#### EXERCISE DETAILS:
Copy out the material word for word, from the line with "Task: Enable the Mode developer toggle" to the line with "point(189,109)", including both of those lines.

#### EXCERPTED DATA:

☆ ☆ ☆ ☆ ☆

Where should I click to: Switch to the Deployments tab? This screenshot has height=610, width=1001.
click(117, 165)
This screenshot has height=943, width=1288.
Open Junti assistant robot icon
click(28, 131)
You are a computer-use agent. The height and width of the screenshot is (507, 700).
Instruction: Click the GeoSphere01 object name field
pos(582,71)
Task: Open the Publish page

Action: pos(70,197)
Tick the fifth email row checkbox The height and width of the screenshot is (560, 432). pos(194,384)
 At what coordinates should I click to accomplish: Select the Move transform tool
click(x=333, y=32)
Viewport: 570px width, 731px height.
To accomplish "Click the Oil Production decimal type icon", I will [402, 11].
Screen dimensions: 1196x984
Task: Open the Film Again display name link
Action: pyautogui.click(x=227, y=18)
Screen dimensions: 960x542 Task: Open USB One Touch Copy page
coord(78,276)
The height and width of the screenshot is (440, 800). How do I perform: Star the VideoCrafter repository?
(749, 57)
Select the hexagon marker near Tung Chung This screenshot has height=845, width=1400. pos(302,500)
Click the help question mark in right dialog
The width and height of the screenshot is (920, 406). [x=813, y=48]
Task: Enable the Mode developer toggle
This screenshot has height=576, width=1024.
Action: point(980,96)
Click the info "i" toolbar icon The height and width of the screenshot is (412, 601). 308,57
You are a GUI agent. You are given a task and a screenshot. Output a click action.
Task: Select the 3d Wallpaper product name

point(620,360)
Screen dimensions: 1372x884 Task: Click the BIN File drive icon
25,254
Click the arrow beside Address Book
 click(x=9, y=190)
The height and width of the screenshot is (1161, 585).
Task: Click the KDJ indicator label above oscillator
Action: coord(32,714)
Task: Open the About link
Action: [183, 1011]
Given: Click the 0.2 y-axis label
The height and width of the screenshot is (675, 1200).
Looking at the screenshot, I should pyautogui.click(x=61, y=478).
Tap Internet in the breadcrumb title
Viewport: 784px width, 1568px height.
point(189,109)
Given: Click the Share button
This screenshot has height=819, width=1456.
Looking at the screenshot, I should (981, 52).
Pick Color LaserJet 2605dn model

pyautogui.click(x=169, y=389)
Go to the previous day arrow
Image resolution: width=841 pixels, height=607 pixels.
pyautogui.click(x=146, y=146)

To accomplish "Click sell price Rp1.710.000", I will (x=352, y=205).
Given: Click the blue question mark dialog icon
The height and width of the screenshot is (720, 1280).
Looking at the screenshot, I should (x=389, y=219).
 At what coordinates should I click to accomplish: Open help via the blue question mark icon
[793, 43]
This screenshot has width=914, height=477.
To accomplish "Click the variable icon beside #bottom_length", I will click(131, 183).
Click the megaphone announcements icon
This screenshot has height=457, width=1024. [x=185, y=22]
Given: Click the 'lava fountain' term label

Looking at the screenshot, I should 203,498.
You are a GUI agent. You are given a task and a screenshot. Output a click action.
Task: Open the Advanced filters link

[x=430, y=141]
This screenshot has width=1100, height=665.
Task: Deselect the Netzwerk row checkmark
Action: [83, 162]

☆ ☆ ☆ ☆ ☆

#### FULL SOLUTION:
Task: Enable the Mode developer toggle
This screenshot has height=576, width=1024.
Action: point(980,96)
Click the info "i" toolbar icon The height and width of the screenshot is (412, 601). 308,57
You are a GUI agent. You are given a task and a screenshot. Output a click action.
Task: Select the 3d Wallpaper product name

point(620,360)
Screen dimensions: 1372x884 Task: Click the BIN File drive icon
25,254
Click the arrow beside Address Book
 click(x=9, y=190)
The height and width of the screenshot is (1161, 585).
Task: Click the KDJ indicator label above oscillator
Action: coord(32,714)
Task: Open the About link
Action: [183, 1011]
Given: Click the 0.2 y-axis label
The height and width of the screenshot is (675, 1200).
Looking at the screenshot, I should pyautogui.click(x=61, y=478).
Tap Internet in the breadcrumb title
Viewport: 784px width, 1568px height.
point(189,109)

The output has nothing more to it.